Performance study of HEP data analysis tools

Introduction

The Python programming language is currently characterized by an enormous and rapidly growing “ecosystem” of software tools that support the analysis and visualization of “Big Data,” datasets that are too large or complex to be dealt with by traditional data-processing methods. Examples include Numpy (numerical computing), pandas (data manipulation), matplotlib (visualization), and tensorflow (machine learning). With the huge and increasingly complex volume of data that large-scale High Energy Physics (HEP) experiments produce, a complete HEP data analysis workflow can provide great benefits.

In this project, we explored different Python-based approaches to deal with the standard ROOT format common to all HEP data. With reference to a representative HEP workflow taken as use case, we measured the performance of Uproot, a library for reading and writing ROOT files in pure Python and NumPy, and of RDataFrame, the modern ROOT's high-level interface for efficient data analysis. To match the performance of a traditional C++ ROOT workflow, we also adopted parallel processing in our study.

Data sample and HW setup

The ROOT files used in our study, which have a total size of about 128GB, were taken from CMS Open Data.

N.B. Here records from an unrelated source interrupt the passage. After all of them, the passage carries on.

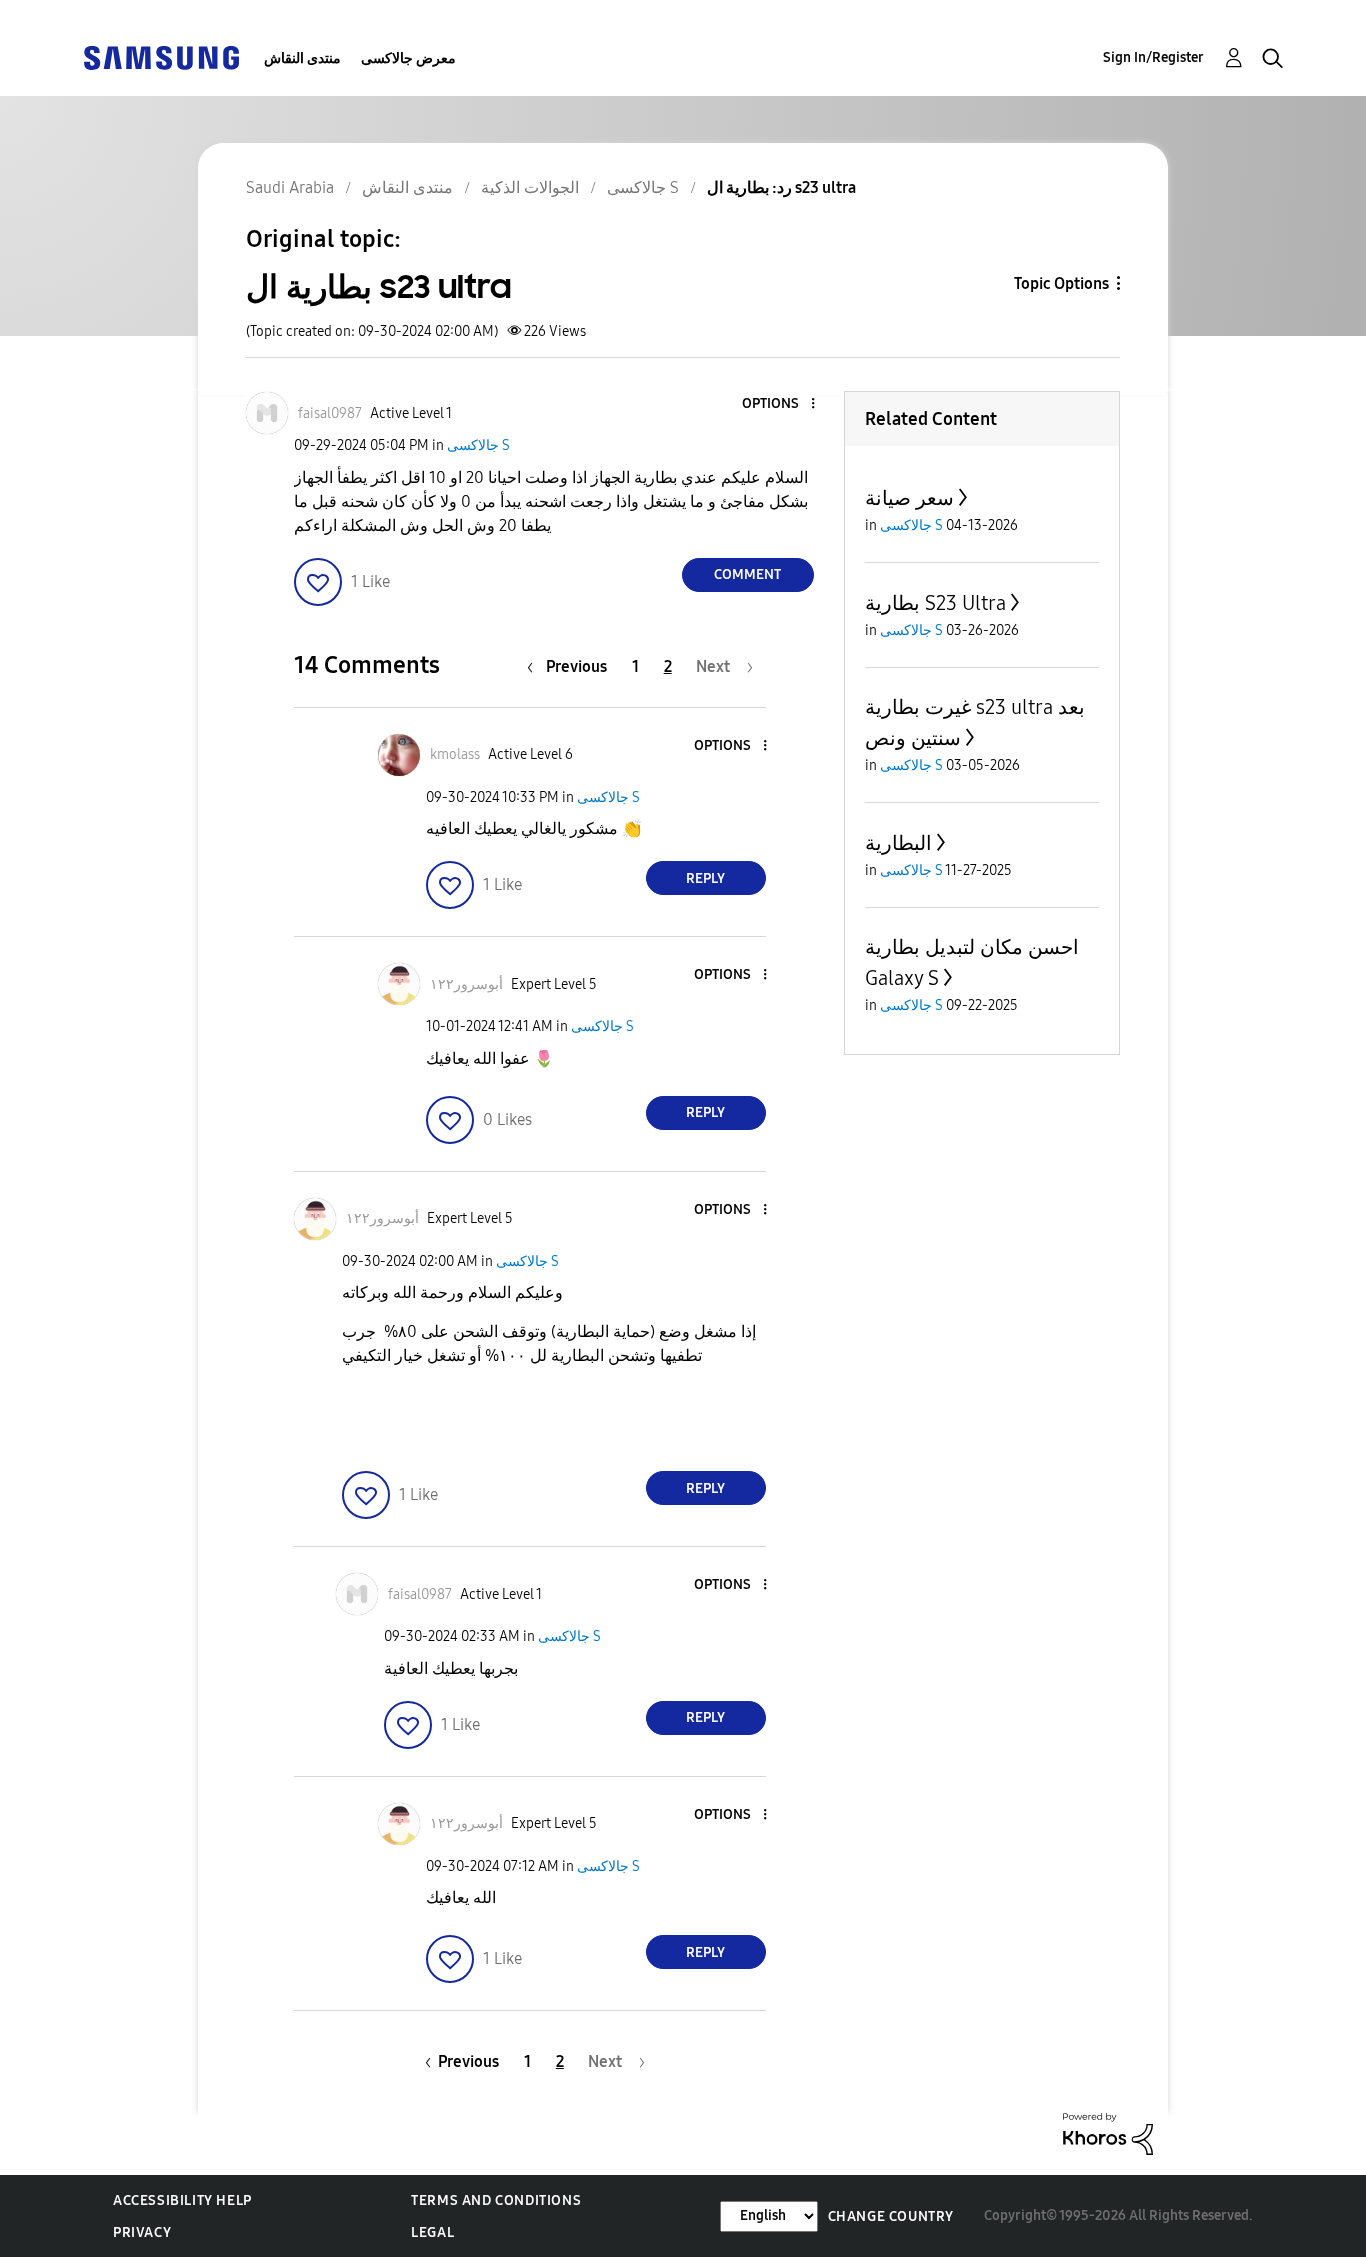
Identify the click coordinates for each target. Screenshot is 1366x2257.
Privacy (142, 2232)
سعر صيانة (909, 498)
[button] (779, 404)
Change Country (891, 2216)
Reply (705, 878)
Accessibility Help (182, 2200)
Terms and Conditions (496, 2200)
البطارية (898, 843)
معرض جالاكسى (408, 58)
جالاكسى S (478, 445)
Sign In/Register (1153, 57)
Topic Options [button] (1061, 283)
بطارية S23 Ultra (935, 603)
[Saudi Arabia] (161, 56)
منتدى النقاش (302, 58)
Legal (432, 2232)
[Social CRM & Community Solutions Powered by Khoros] (1108, 2132)
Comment (747, 574)
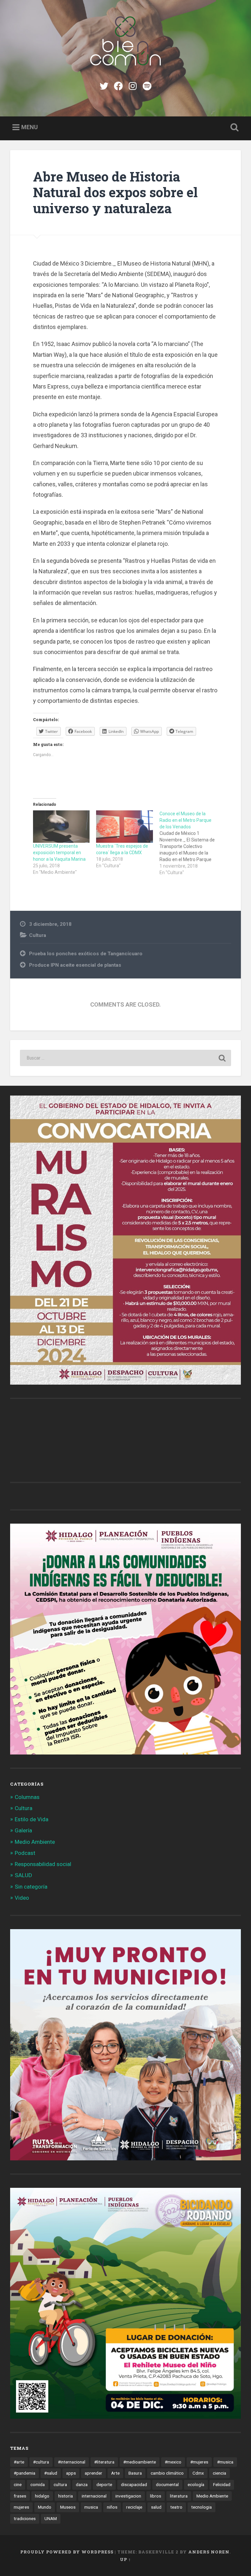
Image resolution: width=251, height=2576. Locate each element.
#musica (225, 2461)
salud (156, 2507)
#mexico (173, 2461)
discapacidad (134, 2484)
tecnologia (201, 2507)
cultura (60, 2484)
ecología (196, 2484)
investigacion (128, 2495)
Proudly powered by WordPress (66, 2551)
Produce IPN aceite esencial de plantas (75, 965)
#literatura (104, 2461)
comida (37, 2484)
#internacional (71, 2461)
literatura (179, 2495)
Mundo (44, 2507)
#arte (19, 2461)
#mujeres (199, 2461)
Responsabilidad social (43, 1864)
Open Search (233, 127)
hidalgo (42, 2495)
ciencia (219, 2473)
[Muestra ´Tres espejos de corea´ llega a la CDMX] (124, 826)
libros (155, 2495)
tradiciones (25, 2518)
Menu (29, 127)
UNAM (50, 2518)
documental (167, 2484)
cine (18, 2484)
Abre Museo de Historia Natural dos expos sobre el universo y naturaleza (115, 192)
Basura (135, 2473)
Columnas (27, 1797)
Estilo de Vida (31, 1819)
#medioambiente (139, 2461)
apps (71, 2473)
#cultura (41, 2461)
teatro (176, 2507)
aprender (93, 2473)
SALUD (23, 1875)
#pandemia (24, 2473)
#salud (50, 2473)
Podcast (25, 1853)
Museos (67, 2507)
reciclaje (134, 2507)
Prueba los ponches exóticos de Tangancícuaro (85, 954)
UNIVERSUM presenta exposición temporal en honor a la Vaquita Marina (59, 852)
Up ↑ (125, 2559)
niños (112, 2507)
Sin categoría (31, 1886)
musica (91, 2507)
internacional (94, 2495)
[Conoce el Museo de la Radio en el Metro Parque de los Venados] (191, 843)
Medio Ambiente (35, 1842)
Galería (23, 1830)
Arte (115, 2473)
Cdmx (198, 2473)
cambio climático (167, 2473)
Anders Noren (208, 2551)
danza (82, 2484)
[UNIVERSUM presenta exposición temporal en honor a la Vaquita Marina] (61, 826)
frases (20, 2495)
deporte (104, 2484)
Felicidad (221, 2484)
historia (65, 2495)
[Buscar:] (125, 1058)
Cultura (37, 935)
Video (22, 1897)
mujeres (21, 2507)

Measurements were run on three different machines on the ReCaS-Bari computing center:

wn-gpu-8-3-22 (256 CPUs, ~2000 GB RAM)
wn-1-8-9 (64 CPUs, ~250GB RAM)
tesla04 (32 CPUs, ~250 GB RAM)

In these tests:

these machine are dedicated exclusively for the performance tests in order to get unbiased results;
the data files are accessed remotely (unless otherwise stated). Only on tesla04 the data can be stored locally and it was possible to carry out locally vs remotely stored data performance tests;
the used ROOT version is 6.24; to address the study of RDF parallelization we also performed a comparison with 6.26 (on tesla04).

Analysis workflow

The analysis task consists in measuring the total runtime of the sequence of the following operations:

accessing the TTree inside the input ROOT files;
applying specific filters (selection criteria) on the variables stored in the TTree, in order to extract a known physical signal associated to the decay chain of a beauty meson (B^0_s → J/psi phi, J/psi→mumu, phi→KK);
converting the TBranch containing the selected invariant mass to a NumPy array for further analysis task (signal fitting, etc ...).

Parallel processing

Instead of letting one CPU handle the whole dataset, we used multiple CPUs running in parallel to process data chunks concurrently.

Without parallelism, the time needed for the analysis task to be completed would be:

\[T = t_u\cdot S\]

Where T is the total run time, t_u is the time to process one unit of data, and S is the overall data size.

By implementing parallel processing, this equation becomes:

\[ T = C(S, P) + t_u\cdot \lceil{S \over P}\rceil \]

where C(S, P) is the time to access/split/merge the data and P is the number of concurrent processes. The fraction S/P is rounded up to make sure that no data is lost.

Parallel processing with Uproot

Uproot does not provide a built-in option for implicit parallel processing. To enable parallelism, therefore, we manually split the data into smaller chunks and then create subprocesses with Python’s multiprocessing module. Since Uproot allows users to specify the number of events from each TTree to be processed, the smallest unit of data assigned to each subprocess can be one event. As a result, data can be distributed evenly among subprocesses, and the runtime function for Uproot would be:

\[ T = C(S, P) + t_e\cdot \lceil{S_e \over P}\rceil \]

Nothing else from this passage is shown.